ACTIVITY: I would like you to output every record below exactly, apart from the pictures.

RECORDS FOR THIS TASK:
=== Section Start ===

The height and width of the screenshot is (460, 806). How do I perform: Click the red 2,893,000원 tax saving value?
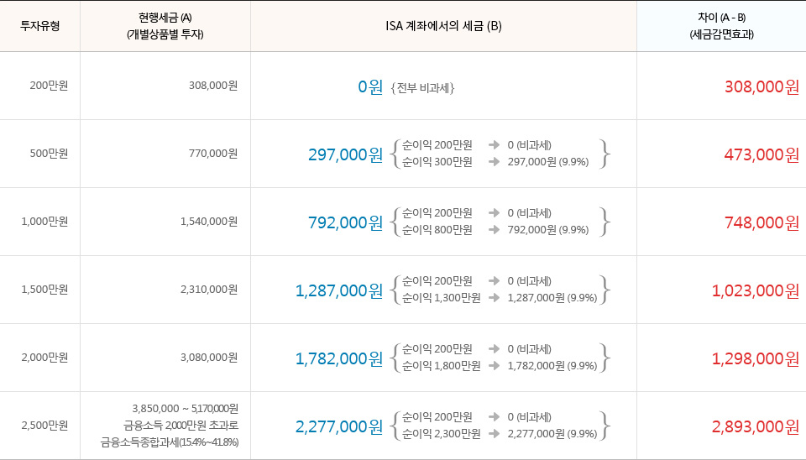756,426
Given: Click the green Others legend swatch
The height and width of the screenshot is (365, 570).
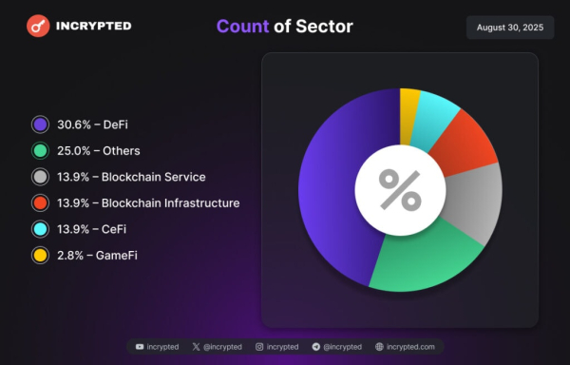Looking at the screenshot, I should click(x=40, y=151).
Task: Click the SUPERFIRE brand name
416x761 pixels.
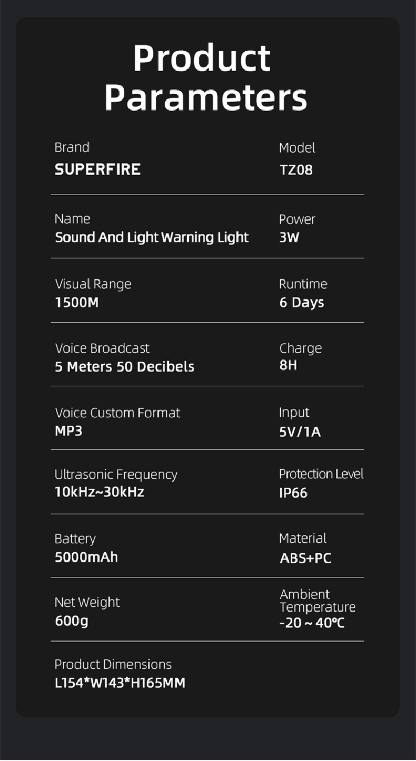Action: (x=97, y=169)
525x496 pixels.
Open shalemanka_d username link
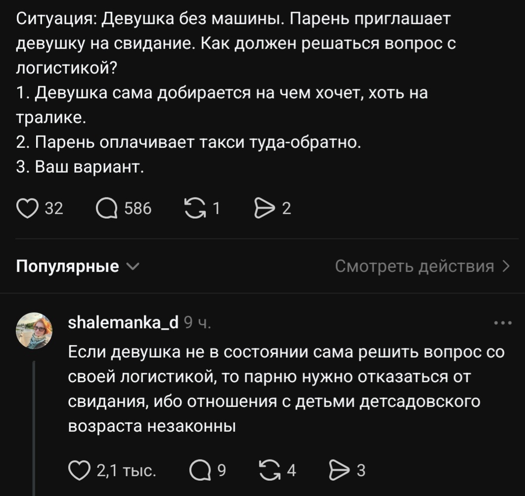123,322
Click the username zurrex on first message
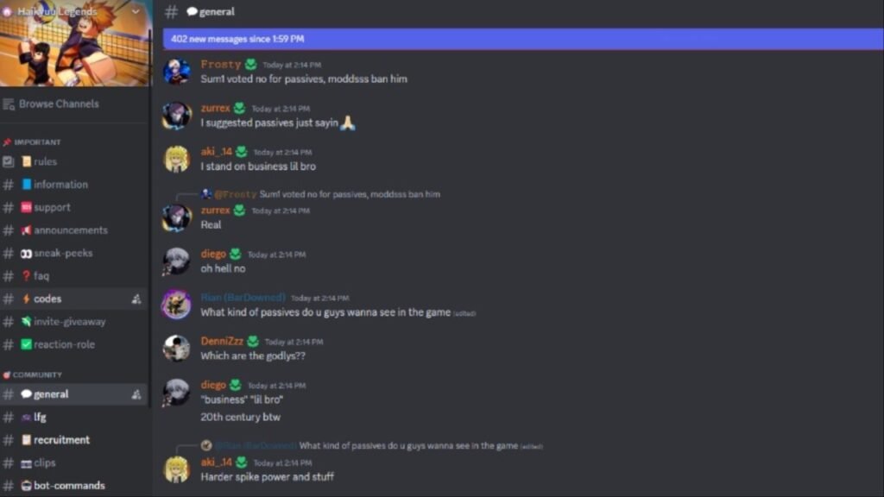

=== Section End ===

ANSWER AREA:
The height and width of the screenshot is (460, 806). How do I perform: Click the red 2,893,000원 tax saving value?
756,426
Given: Click the green Others legend swatch
The height and width of the screenshot is (365, 570).
Looking at the screenshot, I should click(x=40, y=151).
Task: Click the SUPERFIRE brand name
416x761 pixels.
Action: (x=97, y=169)
525x496 pixels.
Open shalemanka_d username link
123,322
Click the username zurrex on first message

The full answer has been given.